With rising rates of antibiotic-resistant organisms, there is an urgent need to understand the shortest effective duration of antibiotic therapy for all infections in order to avoid unnecessary antibiotic exposure. Prolonged durations of antibiotic therapy are associated with increasing rates of adverse drug events and antibiotic resistance [18]. Providers and antibiotic stewards need further tools to inform antibiotic prescribing recommendations and encourage prescribing of an optimal treatment duration that balances clinical outcomes with adverse drug events. Our primary objective was to determine whether a short duration of antibiotic therapy (≤8 days) as compared with a long duration (>8 days) was associated with an increased rate of SSTI treatment failure in patients with obesity and/or HF. We also aimed to evaluate practice patterns for SSTIs in patients with obesity and/or HF.

METHODS

Study Setting and Participants

We performed a retrospective cohort study of all adult inpatients at the Salt Lake City Veterans Affairs (VA) Medical Center with SSTI and obesity and/or HF between January 2006 and December 2016 to assess the impact of treatment duration on treatment response. The Salt Lake City VA Medical Center is a 122-bed hospital with 5000 discharges per year that serves veterans throughout the Intermountain West. Inpatients over the age of 18 were identified retrospectively based on International Classification of Diseases, 9th and 10th revision (ICD-9/10), codes for SSTI present on admission. Patients were further included if they had a history of obesity and/or HF and received at least 1 empiric SSTI targeted antibiotic within 48 hours of admission and for a minimum of 5 days. Patients were excluded if (1) the SSTI was complicated by deep underlying tissue infection (eg, osteomyelitis, septic arthritis, fasciitis), infected wounds, and/or bacteremia; (2) they had previous treatment for an SSTI in the 30 days before admission; (3) they had infection localized to the head and neck area, rectum, perineum, or genitals; (4) they were immunosuppressed; (5) they were transferred to or from another facility where hospitalization occurred; (6) they received antibiotics for a non-SSTI indication; or (7) they died within 5 days of admission.

Data Collection and Definitions

After initial derivation of the cohort based on SSTI-related coding present on admission, further inclusion and exclusion criteria were applied based on ICD-9/10 coding and manual review of the electronic medical record.

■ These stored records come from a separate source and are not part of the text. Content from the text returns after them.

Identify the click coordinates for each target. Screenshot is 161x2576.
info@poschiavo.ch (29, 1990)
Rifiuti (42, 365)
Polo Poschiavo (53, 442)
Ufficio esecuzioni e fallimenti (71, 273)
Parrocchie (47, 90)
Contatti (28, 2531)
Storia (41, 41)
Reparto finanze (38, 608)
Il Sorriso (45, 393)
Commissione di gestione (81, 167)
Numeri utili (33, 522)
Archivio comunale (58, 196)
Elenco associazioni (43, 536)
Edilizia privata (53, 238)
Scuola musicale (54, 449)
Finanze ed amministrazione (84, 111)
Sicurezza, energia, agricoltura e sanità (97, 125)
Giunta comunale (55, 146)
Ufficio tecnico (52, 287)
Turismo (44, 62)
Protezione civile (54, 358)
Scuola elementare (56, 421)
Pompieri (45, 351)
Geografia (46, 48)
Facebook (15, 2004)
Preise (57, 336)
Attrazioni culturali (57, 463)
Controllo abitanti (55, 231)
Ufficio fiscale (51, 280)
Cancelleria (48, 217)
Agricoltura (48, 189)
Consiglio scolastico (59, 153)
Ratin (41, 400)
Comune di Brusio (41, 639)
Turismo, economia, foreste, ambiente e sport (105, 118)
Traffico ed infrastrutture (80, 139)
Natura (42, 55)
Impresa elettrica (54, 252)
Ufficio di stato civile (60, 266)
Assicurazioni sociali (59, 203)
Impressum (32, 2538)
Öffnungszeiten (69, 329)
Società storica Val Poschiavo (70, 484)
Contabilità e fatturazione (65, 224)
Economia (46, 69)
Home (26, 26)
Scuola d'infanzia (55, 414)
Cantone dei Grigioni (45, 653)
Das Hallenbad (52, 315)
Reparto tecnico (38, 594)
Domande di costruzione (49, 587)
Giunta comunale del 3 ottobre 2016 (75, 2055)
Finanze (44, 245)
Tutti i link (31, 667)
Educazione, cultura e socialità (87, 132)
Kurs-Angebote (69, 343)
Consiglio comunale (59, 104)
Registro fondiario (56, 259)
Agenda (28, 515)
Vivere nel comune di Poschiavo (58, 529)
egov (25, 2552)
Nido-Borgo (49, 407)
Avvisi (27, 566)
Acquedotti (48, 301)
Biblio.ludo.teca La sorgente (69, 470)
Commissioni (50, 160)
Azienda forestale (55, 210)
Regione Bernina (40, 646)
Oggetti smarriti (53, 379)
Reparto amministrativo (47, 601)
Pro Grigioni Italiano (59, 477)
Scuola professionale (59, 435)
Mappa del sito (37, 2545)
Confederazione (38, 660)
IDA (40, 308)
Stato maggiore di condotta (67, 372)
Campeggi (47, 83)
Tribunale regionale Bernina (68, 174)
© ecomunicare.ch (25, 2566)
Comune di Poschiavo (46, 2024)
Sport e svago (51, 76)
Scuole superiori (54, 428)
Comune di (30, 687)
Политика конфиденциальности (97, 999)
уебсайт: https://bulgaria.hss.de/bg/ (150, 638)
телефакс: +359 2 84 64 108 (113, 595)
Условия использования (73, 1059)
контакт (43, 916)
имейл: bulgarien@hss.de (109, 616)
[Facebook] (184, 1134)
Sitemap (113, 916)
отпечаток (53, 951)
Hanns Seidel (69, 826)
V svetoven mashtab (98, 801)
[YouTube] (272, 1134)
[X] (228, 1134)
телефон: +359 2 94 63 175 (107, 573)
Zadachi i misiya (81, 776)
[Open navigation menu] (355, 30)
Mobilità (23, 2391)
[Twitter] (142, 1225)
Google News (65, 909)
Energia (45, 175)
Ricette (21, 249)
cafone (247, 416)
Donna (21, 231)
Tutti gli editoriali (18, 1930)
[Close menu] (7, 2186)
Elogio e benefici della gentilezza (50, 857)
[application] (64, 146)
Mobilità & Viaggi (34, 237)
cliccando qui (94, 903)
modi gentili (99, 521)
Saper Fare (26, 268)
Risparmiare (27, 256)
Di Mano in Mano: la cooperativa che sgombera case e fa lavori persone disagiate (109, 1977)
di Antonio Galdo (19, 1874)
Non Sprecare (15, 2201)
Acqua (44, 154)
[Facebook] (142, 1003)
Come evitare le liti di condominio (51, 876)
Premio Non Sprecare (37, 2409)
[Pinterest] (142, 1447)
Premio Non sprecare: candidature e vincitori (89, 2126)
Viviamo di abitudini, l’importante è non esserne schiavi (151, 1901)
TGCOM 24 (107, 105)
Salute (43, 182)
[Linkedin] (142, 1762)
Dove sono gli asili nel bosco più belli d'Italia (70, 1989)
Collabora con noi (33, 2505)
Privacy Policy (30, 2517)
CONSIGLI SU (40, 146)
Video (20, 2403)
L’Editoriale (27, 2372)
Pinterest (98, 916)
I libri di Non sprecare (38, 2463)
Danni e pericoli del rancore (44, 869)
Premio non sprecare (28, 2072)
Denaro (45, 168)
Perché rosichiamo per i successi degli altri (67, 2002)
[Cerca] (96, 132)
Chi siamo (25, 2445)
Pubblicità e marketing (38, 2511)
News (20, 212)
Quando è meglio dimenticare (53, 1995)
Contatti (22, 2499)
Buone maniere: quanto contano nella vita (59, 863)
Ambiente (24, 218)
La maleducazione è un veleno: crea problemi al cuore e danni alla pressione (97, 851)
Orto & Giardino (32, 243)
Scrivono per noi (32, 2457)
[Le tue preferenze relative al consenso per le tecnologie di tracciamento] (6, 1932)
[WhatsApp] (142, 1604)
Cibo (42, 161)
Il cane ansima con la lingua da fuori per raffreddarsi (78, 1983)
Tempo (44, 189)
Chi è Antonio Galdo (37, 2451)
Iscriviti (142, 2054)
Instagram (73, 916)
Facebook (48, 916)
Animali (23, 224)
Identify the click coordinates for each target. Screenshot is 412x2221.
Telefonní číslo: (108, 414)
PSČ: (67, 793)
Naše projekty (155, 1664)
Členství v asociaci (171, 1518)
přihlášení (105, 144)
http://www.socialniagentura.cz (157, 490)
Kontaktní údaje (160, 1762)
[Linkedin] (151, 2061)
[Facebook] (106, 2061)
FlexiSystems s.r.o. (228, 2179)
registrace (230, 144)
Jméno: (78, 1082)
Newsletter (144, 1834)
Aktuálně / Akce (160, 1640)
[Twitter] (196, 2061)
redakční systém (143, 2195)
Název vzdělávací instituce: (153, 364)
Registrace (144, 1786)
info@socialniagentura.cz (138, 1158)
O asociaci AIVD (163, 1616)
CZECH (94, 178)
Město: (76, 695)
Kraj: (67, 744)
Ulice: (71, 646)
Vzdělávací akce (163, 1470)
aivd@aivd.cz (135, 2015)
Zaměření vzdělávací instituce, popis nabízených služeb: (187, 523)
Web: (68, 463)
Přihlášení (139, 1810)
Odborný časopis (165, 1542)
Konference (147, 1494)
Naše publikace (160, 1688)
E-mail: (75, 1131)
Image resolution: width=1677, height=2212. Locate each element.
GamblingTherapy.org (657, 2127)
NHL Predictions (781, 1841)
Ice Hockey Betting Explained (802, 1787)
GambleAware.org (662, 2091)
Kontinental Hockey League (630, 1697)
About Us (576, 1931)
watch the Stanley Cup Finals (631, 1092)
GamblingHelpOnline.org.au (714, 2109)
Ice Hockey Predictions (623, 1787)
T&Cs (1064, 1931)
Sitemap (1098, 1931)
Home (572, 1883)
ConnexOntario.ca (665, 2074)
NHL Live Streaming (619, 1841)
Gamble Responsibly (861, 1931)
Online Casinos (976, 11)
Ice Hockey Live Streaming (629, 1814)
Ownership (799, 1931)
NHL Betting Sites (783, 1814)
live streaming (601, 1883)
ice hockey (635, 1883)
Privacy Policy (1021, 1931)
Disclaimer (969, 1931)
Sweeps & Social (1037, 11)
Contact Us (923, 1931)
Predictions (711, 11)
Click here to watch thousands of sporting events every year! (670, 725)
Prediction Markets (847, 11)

Further demographic, comorbid medical, severity of illness, microbiological, treatment, and outcomes data were retrieved by manual review and entered into a secure REDCap database. History of HF was defined as HF-related ICD-9/10 codes within 2 years before the date of admission. Obesity was defined as a body mass index (BMI) ≥30 on admission. The Charlson comorbidity index was used to assess chronic comorbidities. Immunosuppression was defined as a concurrent coded diagnosis of neutropenia, absolute neutrophil count (ANC) ≤500 cells/mm3 during index hospitalization, hematopoietic stem cell transplant or solid organ transplantation at any time before the hospital visit, receipt of antirejection, biologic, or disease-modifying antirheumatic drugs (DMARDs) in the previous 3 months, systemic chemotherapy in the previous 6 weeks or use of systemic corticosteroids ≥20 mg prednisone equivalents for ≥2 of the 4 previous weeks. SSTI targeted antibiotics were adapted from IDSA guidelines and local susceptibilities and defined as any antibiotic with activity against Streptococci and/or Staphylococcus aureus, including methicillin-resistant S. aureus (MRSA) [8]. Cutaneous cultures were defined as cultures for the current encounter collected from abscess, tissue, or wound swab. History of SSTI was defined as a prior episode per the provider’s admission note or problem list, excluding patients with SSTI in the last 30 days. SSTIs were classified as purulent or nonpurulent based on an evaluation of the provider’s assessment, differential diagnosis, and physical exam of the affected site using a predefined list of terms consistent with purulent infection. Lower extremity edema was defined as evidence for the current episode documented in the provider’s admission note. Need for intensive care unit (ICU)–level care, leukocytosis, presence of fever, vasopressors, and mechanical ventilation within 48 hours of admission were collected to assess for severity of illness.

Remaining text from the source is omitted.